# My Biewer a la Pom Pon



## Deber (Aug 23, 2011)

Just wanted to introduce my little girl Peanut. Her breed is orig. from Germany and honestly is a tri colored yorkie. She has won many titles in the IABCA (not AKC breed yet) and I am so proud of her. She shares her life with our two goldens.


----------



## MikaTallulah (Jul 19, 2006)

Beautiful. Are you a member of yorkietalk? The forum would just eat pictures of your baby up.


----------



## mylissyk (Feb 25, 2007)

She is adorable!


----------



## Deber (Aug 23, 2011)

Thank you both for your kind comments. I was a active member of yorkietalk for many years back in the middle 2000's, but the Biewers were understandably just not very accepted with many of the yorkie folks there. Peanut is spayed and just enjoys her life being the Queen of our castle, but she still thinks the goldens are her buddies and they are so gentle with her. When she reaches 7 yrs I am taking her back into the ring for her Senior Titles and let the Judges see what the Biewer looks like as they age.
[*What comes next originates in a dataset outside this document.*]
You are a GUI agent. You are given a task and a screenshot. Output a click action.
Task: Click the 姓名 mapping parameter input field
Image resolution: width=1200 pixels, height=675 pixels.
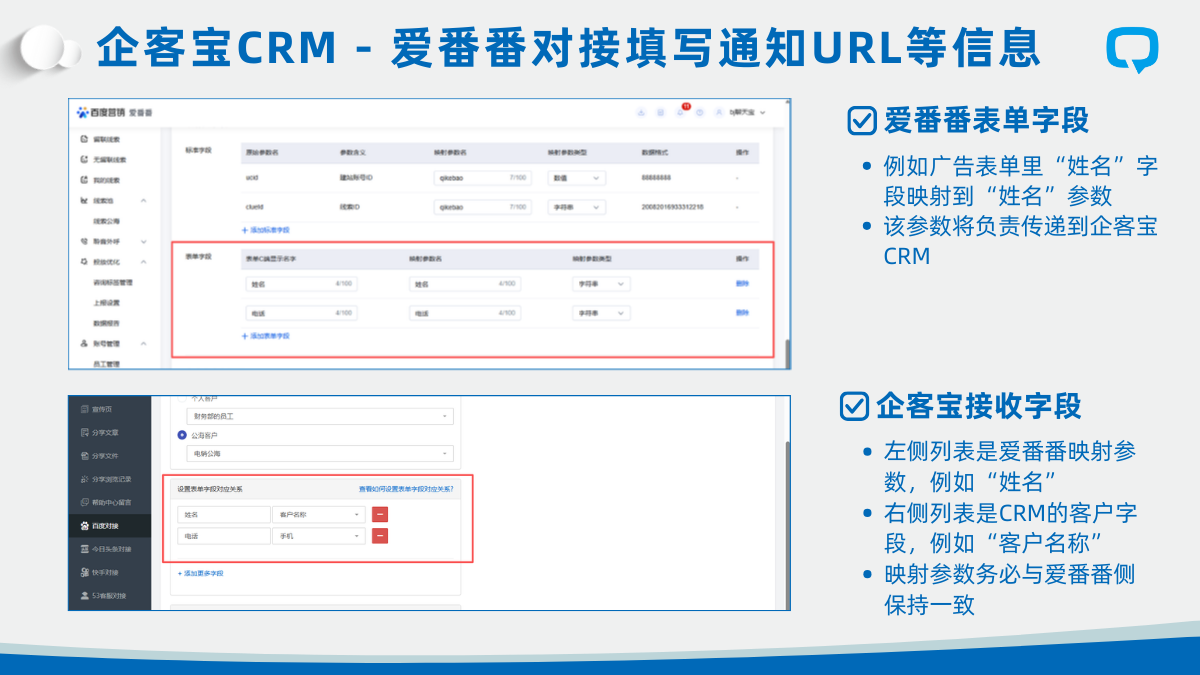click(465, 284)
Truly she is worthless but a beautiful companion breed and I love her to death.


----------



## Tahnee GR (Aug 26, 2006)

She is just adorable! Where do you get the ribbon for her topknot? I am constantly trying to find something to keep Cher's (Chinese Crested) topknot out of her eyes without breaking the fragile hair.

There is just something about the toy dogs that grabs your heart and won't let go


----------



## magiclover (Apr 22, 2008)

I think she is gorgeous. I love her colors!


----------



## Ljilly28 (Jan 22, 2008)

What a perfect beauty!


----------



## CAROLINA MOM (May 12, 2009)

Peanut's beautiful, I've never seen a Biewer before, her coloring is stunning.


----------